Most people accept that Nausea and Vomiting in Pregnancy (NVP) or “Morning Sickness” is just part and parcel of pregnancy. However very few people are aware of just how bad this can be and that Hyperemesis Gravidarum (HG) even exists.

HG is an extreme form of NVP and is more like having a stomach flu or food poisoning for months on end rather than the occasional moments of nausea and odd vomiting session experienced by most expectant mothers. 

There are many different levels of HG and sufferers range from those who consider it to be “mild”, perhaps battling nausea and vomiting at home right through to those with “severe” HG which has them in and out of hospital throughout their entire pregnancy. Thankfully HG is not the killer that it once could be here in the UK but awareness and compassion from both society and the medical profession is extremely limited. This means that not only does a woman with HG suffer through the worst sickness imaginable, but she does so while having to fight just for the support she needs.

It is often difficult to get a diagnosis and treatment for HG and many doctors are reluctant to prescribe medication until a woman is dehydrated enough to require hospitalisation. And yet many HG survivors who have gone on to have subsequent pregnancies have found that early and aggressive treatment with anti-emetics and IV hydration can limit the severity of their symptoms and make HG much more tolerable, if not necessarily easy.

There are so many symptoms that may suggest a woman has HG, and a whole list of them can be found on the HelpHer website here. However, it is most women’s experience that there has to be a significant loss of body weight and ketones in the urine before their GP or midwife will realise how severe the sickness is.

It is all too common for HG sufferers to be told everything from, “have you tried ginger?” to “this is normal, just get on with it”. A woman suffering from that level of sickness may be too weak to fight for what she needs and often needs an advocate. Yet when facing HG, especially the first time round, it can be all too easy to feel there is nothing you can do and that you just have to accept what the doctor says. In fact it can be far too easy to believe that it really is normal and you are just weak, leading to depression and isolation at how ill you feel and how unable you are to cope with what you believe every other pregnant woman deals with easily.

Which leads to the fact that many HG sufferers not only deal with the physical effects of the condition but can also become very isolated, depressed and even go on to develop Post Traumatic Stress Disorder (PTSD). And the emotional effects of HG can last far beyond the pregnancy itself, even affecting the woman’s decision of whether to face further pregnancies or not. 

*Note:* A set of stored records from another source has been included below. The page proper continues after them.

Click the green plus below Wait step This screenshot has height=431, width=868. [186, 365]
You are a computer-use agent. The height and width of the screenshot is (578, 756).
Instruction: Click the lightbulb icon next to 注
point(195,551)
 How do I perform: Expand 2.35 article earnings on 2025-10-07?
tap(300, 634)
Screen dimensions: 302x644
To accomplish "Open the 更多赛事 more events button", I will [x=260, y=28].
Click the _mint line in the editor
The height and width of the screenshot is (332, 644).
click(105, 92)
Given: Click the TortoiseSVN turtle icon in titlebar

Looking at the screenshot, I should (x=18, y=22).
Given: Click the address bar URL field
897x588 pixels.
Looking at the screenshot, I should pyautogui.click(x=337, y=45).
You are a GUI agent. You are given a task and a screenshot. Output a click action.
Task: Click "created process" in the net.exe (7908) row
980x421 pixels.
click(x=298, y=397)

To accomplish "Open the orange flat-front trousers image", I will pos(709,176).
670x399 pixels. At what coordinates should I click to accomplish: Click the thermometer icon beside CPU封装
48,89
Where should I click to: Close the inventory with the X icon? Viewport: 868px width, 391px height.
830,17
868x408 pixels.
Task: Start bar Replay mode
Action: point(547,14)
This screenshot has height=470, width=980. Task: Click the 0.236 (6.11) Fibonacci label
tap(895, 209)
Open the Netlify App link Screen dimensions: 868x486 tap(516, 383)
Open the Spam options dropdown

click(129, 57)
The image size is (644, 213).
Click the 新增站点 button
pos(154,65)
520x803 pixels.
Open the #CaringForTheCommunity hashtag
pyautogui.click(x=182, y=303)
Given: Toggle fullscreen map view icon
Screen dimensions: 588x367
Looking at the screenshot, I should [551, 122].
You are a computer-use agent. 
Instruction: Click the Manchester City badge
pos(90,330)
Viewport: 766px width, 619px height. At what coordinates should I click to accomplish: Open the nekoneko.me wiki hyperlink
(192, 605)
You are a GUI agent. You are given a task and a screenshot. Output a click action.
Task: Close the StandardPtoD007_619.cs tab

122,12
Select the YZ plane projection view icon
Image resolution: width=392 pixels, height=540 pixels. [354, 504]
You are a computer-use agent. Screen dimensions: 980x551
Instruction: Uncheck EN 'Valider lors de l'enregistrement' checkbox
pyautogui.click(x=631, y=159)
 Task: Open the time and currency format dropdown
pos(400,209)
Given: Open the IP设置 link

Finally, we must not forget the extremely stressful and painful experience that the woman’s partner, parents, siblings and other children go through every single day that she is sick. They can become as isolated and vulnerable as the pregnant woman herself and yet they are so often overlooked even if the woman herself manages to get the treatment she needs.

This is just a very basic overview of what is a complicated and extremely traumatic condition that can ruin what should be one of the most wonderful times in a mother’s life. I cannot possibly do the topic justice on just one page of my blog and so I would like to now draw your attention to some of the most resourceful sites on the web dedicated to this condition before sharing my own personal experience of HG with you and what it has inspired me to work on now my pregnancy is over.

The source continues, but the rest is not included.